Start of EXERCISE INPUT
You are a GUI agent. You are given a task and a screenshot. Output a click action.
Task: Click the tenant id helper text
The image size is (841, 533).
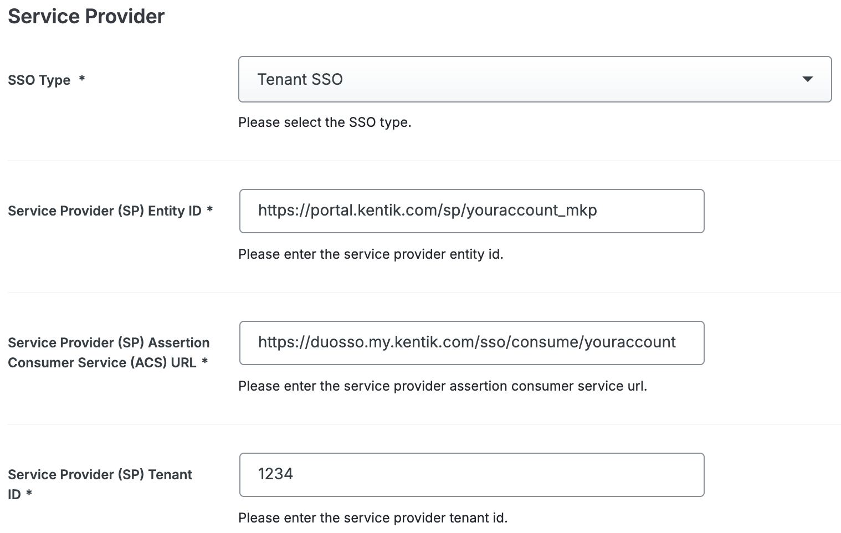coord(373,517)
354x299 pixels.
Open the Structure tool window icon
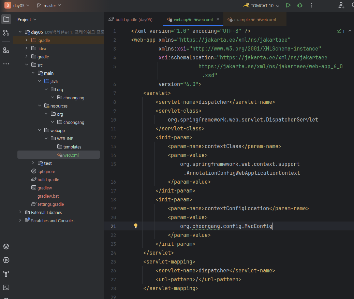pos(6,50)
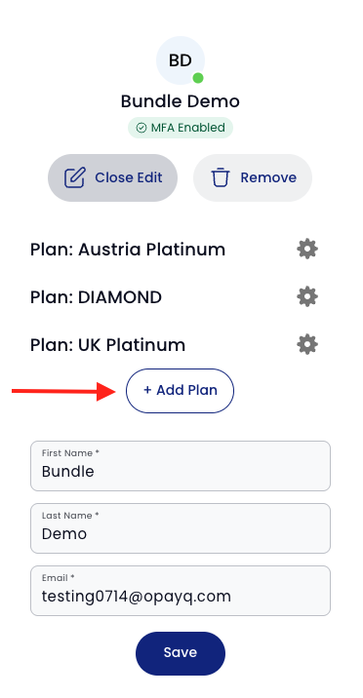Image resolution: width=363 pixels, height=698 pixels.
Task: Focus the Last Name field containing Demo
Action: (x=181, y=528)
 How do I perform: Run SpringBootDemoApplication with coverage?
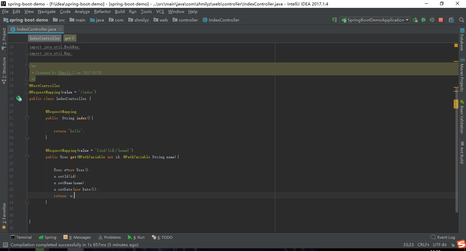432,20
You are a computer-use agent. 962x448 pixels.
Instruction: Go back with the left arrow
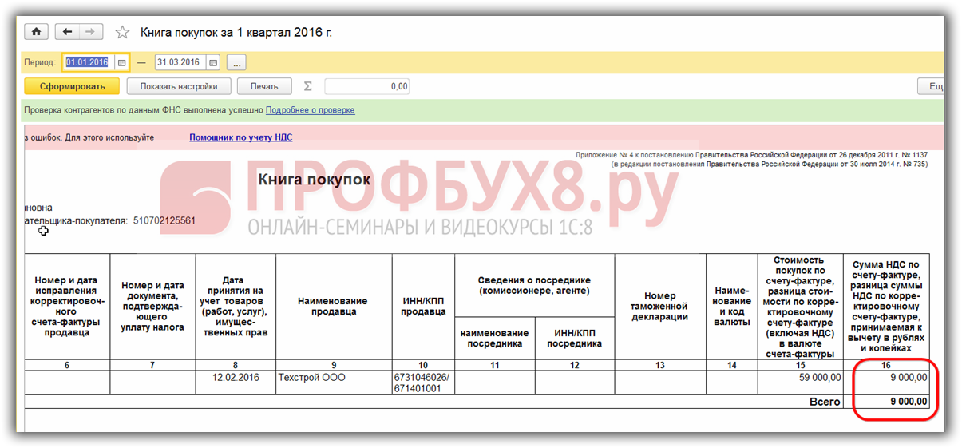click(67, 32)
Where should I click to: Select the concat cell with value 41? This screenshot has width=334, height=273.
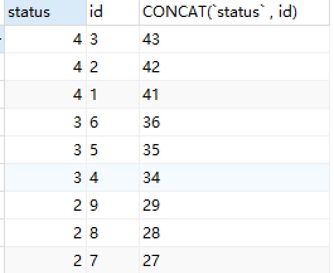234,94
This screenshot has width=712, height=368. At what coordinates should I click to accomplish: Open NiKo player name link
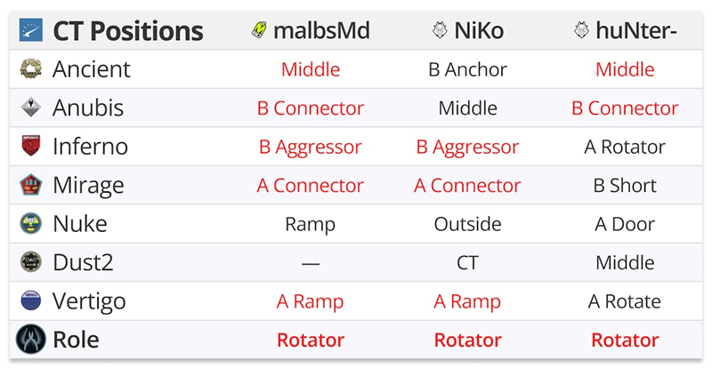click(478, 32)
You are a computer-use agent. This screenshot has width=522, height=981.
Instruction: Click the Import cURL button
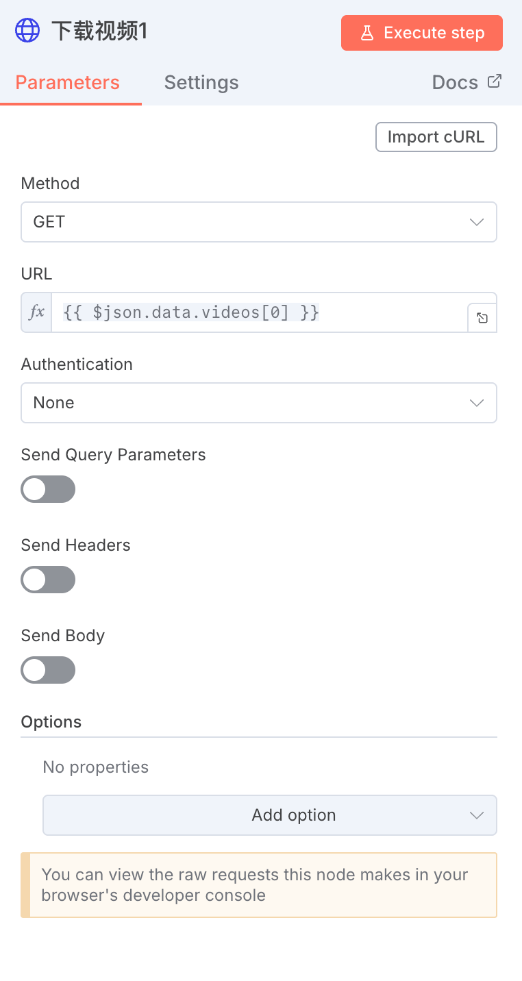436,137
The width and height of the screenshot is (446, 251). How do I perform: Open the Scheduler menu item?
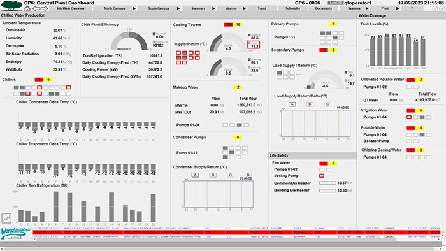click(292, 8)
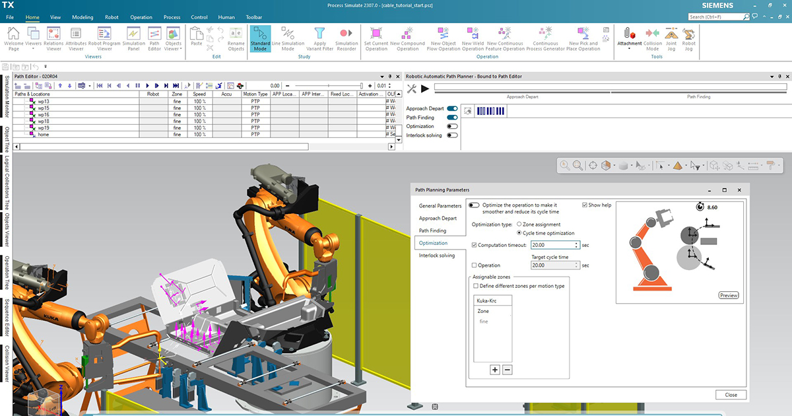Image resolution: width=792 pixels, height=416 pixels.
Task: Play the simulation in the Path Editor
Action: 147,85
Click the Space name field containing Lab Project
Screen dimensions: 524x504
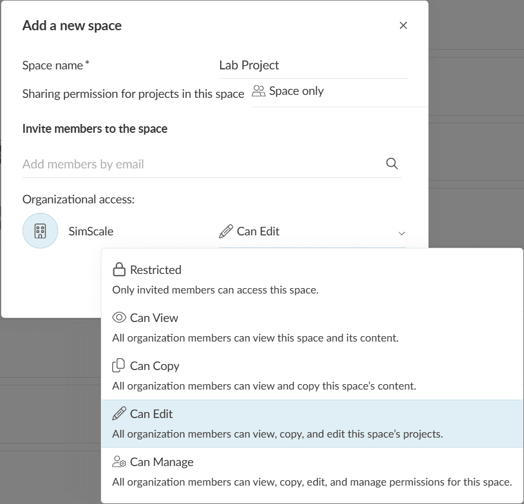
End of EXERCISE INPUT
## ACTIVITY:
Every line in the data that holds the string "agent" should be returned.

## YOUR RESPONSE:
You are a GUI agent. You are given a task and a screenshot. Output a click action.
You are a computer-use agent. 962x448 pixels.
You are a computer-use agent. This screenshot has width=522, height=981.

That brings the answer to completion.